Authors

  1. Thurmond, Veronica A. PhD, RN

Abstract

Designing interaction components in Web-based courses is important to ensure an effective learning environment. The author provides a definition of interaction and describes four types of interactions: learner-content, learner-learner, learner-instructor, and learner-interface. Finally, strategies to enhance the four types of interaction when developing and delivering Web-based course are discussed.

 

One form of distance education that is proliferating is the use of a Web-based medium for learning. Web-based courses have several significant advantages over the traditional classroom course. First, unlike the traditional classrooms where synchronous meetings require students and teachers to gather at the same time to interact and participate in learning, Web-based courses usually do not require a face-to-face interaction component. Second, because students may not need to meet at the same time to participate in course work, the Web-based format is convenient and flexible. Finally, courses offered via a Web-based platform negate the need to travel to a specific place (eg, library, classroom) to access coursework.

 

A Web-based course generally is delivered entirely via the Internet.
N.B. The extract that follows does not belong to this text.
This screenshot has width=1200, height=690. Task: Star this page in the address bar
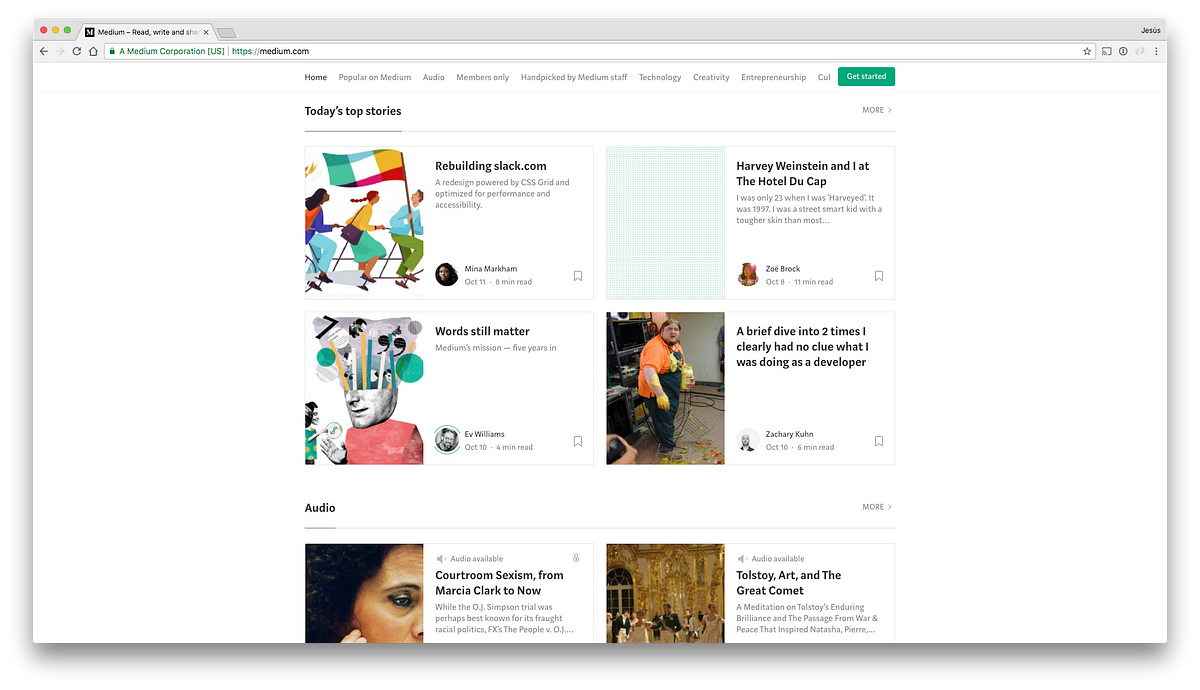point(1087,51)
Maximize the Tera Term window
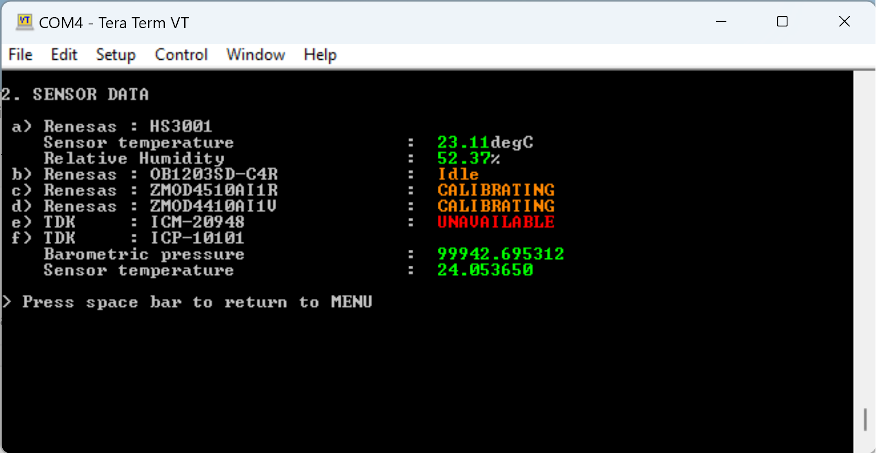 pos(782,22)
This is a distinction from a Web-enhanced course that uses the Web as a supplemental learning medium. Furthermore, Web-based instruction (WBI) can be conducted without the need to have students and teachers present together at the same place/time. 1 Consequently, students can participate in course work wherever an Internet connection is available. The absence of the temporal or spatial restrictions found in the traditional classroom may make Web-based courses more appealing to students who have busy family lives or hectic work schedules. Such freedom provide students with more flexibility regarding when and where they choose to partake in their studies.

 

In the traditional classroom setting, students and instructors must be present physically at the same time during some portion of the course. The physical presence allows both students and instructors to have not only a visual impression, but also a real, concrete physical sense of each others' presence. The Internet format excludes physical interaction-which may have an impact on learning. 2 In the Web-based classroom, this visual and physical stimulation must be simulated through electronic means. Additionally, courses delivered in a Web-based format require students to learn the course content and to interact with the technology through which it is delivered. The combination of the absence of face-to-face meetings, the asynchronous nature of a Web-based course, and the necessity of learning the technological medium create challenges when developing the necessary interaction component of Web-based classes.